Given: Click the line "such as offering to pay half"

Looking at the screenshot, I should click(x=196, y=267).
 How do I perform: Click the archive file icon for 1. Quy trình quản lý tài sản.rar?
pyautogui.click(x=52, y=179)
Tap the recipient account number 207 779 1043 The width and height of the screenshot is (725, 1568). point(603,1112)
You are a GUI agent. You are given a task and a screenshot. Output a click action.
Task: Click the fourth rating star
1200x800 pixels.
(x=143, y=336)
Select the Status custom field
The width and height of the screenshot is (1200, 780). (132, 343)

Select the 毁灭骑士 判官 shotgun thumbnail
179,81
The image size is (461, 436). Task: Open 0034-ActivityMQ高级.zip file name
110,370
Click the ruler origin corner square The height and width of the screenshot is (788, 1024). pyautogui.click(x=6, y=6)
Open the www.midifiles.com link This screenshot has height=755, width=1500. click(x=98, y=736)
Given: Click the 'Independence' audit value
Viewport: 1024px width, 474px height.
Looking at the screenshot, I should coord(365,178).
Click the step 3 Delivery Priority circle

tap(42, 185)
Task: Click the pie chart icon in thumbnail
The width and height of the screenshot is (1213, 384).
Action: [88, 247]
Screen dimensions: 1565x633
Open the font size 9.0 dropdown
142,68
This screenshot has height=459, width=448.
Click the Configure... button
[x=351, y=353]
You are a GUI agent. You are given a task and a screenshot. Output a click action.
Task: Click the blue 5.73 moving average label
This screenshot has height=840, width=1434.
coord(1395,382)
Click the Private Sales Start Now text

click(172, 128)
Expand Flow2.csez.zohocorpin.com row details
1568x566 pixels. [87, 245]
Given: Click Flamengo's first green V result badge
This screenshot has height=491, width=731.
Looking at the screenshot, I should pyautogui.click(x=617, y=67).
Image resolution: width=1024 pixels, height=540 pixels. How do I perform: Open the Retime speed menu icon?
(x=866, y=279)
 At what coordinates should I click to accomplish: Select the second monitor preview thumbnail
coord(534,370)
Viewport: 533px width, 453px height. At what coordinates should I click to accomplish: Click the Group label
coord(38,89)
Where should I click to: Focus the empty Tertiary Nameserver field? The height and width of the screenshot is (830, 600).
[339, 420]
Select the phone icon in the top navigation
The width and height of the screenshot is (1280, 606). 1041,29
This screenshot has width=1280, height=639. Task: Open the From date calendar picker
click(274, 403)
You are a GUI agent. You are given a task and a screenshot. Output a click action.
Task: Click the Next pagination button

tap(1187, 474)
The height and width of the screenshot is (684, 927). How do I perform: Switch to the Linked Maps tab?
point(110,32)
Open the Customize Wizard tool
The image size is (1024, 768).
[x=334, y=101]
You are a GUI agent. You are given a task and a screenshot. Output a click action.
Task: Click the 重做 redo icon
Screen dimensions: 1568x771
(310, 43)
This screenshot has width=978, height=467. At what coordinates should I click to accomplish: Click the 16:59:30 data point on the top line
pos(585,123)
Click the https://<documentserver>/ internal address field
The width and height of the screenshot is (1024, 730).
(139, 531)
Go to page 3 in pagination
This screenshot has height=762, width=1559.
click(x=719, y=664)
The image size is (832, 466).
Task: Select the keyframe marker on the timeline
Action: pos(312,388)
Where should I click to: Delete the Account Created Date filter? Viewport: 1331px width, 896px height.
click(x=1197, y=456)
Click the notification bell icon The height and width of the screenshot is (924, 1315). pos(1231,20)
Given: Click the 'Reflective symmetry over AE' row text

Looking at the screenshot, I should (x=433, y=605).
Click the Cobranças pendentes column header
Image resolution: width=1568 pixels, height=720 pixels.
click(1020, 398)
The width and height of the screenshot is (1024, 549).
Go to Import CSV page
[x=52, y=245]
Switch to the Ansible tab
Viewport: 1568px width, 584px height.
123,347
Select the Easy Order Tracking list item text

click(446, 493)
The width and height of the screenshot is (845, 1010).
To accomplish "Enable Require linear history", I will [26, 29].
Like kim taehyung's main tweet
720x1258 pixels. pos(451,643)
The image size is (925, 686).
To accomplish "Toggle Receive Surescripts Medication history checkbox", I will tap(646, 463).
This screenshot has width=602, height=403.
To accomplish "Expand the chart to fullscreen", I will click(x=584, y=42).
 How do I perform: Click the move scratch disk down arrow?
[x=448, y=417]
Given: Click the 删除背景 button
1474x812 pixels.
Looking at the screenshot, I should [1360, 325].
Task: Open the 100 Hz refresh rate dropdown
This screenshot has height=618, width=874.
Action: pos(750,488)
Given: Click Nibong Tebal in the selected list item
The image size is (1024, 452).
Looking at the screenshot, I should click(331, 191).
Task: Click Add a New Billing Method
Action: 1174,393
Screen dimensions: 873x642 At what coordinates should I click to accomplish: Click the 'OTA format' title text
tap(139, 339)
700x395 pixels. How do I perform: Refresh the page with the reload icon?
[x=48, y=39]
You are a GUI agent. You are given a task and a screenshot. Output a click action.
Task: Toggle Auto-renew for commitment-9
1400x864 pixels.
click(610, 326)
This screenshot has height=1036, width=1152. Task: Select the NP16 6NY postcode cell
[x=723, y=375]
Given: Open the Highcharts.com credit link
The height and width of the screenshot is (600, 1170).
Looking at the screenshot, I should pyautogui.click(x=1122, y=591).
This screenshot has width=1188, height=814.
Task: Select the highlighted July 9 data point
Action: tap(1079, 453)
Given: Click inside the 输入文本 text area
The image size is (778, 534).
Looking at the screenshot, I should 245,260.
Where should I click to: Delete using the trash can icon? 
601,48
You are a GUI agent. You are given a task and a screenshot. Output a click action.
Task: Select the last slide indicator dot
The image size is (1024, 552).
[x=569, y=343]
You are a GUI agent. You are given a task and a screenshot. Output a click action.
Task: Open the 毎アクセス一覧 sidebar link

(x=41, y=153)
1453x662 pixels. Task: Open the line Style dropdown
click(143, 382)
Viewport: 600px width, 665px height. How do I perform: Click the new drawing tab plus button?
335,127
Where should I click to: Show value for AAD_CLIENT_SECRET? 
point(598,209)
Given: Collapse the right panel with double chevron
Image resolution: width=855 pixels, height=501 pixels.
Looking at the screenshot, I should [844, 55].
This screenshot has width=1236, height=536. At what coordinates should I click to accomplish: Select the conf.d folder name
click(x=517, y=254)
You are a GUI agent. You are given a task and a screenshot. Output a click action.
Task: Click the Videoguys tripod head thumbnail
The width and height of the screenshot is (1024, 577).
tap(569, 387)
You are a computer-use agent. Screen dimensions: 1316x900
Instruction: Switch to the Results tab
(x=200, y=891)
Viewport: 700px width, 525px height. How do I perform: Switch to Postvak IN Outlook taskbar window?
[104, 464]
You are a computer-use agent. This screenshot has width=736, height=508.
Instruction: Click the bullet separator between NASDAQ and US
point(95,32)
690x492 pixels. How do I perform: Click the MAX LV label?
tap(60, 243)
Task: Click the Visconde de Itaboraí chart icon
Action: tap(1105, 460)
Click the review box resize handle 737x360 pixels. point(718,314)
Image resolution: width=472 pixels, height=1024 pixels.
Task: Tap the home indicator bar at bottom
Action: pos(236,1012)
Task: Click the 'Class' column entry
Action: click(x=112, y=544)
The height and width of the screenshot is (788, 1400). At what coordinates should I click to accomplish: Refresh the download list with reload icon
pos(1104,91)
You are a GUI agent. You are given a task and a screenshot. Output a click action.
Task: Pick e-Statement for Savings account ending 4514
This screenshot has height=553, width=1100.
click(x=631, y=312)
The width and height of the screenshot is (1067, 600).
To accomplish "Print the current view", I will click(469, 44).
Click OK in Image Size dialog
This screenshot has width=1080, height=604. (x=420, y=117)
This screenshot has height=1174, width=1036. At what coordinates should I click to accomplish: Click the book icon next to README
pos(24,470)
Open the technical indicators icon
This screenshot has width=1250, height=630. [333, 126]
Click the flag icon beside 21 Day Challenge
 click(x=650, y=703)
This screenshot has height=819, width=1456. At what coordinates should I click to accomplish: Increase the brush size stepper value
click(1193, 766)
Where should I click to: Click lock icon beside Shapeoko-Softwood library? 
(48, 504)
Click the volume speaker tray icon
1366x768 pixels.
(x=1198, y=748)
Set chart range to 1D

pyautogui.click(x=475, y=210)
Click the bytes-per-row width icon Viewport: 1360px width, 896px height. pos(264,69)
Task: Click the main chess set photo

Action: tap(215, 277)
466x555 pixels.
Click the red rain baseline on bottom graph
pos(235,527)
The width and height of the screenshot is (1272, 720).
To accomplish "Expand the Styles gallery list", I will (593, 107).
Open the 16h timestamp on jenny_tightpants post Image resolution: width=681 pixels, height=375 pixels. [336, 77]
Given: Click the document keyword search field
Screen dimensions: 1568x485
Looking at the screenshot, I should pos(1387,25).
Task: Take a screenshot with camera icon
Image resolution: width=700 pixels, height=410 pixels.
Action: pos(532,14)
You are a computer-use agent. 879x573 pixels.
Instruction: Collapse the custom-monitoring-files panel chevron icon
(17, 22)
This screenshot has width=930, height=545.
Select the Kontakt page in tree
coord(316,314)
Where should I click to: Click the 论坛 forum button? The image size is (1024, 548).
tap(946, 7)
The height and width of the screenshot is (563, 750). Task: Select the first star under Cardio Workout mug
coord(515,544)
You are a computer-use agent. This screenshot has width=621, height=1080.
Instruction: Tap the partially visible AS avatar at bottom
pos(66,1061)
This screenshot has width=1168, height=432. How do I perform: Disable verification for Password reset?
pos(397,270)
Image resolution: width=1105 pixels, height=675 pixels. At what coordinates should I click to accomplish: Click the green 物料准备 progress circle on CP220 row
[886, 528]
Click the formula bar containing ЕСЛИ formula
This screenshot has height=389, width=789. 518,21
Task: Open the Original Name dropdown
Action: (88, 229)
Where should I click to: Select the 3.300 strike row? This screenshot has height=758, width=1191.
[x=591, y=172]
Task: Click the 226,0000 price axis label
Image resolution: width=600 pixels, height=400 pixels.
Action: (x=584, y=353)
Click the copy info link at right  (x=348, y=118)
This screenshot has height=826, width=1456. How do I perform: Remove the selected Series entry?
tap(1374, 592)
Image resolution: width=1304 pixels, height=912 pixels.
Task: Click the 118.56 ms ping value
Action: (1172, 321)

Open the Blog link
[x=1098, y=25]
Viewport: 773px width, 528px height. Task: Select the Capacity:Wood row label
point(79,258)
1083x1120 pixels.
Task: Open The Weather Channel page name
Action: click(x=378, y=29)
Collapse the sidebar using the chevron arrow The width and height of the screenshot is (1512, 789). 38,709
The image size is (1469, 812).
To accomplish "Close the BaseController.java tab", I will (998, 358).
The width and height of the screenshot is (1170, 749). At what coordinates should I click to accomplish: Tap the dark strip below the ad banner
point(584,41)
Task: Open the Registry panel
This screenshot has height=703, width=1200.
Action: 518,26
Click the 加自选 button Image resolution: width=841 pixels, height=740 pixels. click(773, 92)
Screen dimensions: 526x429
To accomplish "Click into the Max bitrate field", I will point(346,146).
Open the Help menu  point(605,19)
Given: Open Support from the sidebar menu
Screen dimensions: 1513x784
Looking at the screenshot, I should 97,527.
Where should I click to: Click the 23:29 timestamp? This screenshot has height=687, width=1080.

> _WHAT TO DO_:
Extract, please, the lines from the start of the entries above through the one with "This screenshot has height=459, width=448.", both included, reproducing each exactly and adding nothing.

> _REPLY TO THE TASK_:
Given: Click the line "such as offering to pay half"

Looking at the screenshot, I should click(x=196, y=267).
 How do I perform: Click the archive file icon for 1. Quy trình quản lý tài sản.rar?
pyautogui.click(x=52, y=179)
Tap the recipient account number 207 779 1043 The width and height of the screenshot is (725, 1568). point(603,1112)
You are a GUI agent. You are given a task and a screenshot. Output a click action.
Task: Click the fourth rating star
1200x800 pixels.
(x=143, y=336)
Select the Status custom field
The width and height of the screenshot is (1200, 780). (132, 343)

Select the 毁灭骑士 判官 shotgun thumbnail
179,81
The image size is (461, 436). Task: Open 0034-ActivityMQ高级.zip file name
110,370
Click the ruler origin corner square The height and width of the screenshot is (788, 1024). pyautogui.click(x=6, y=6)
Open the www.midifiles.com link This screenshot has height=755, width=1500. click(x=98, y=736)
Given: Click the 'Independence' audit value
Viewport: 1024px width, 474px height.
Looking at the screenshot, I should coord(365,178).
Click the step 3 Delivery Priority circle

tap(42, 185)
Task: Click the pie chart icon in thumbnail
The width and height of the screenshot is (1213, 384).
Action: [88, 247]
Screen dimensions: 1565x633
Open the font size 9.0 dropdown
142,68
This screenshot has height=459, width=448.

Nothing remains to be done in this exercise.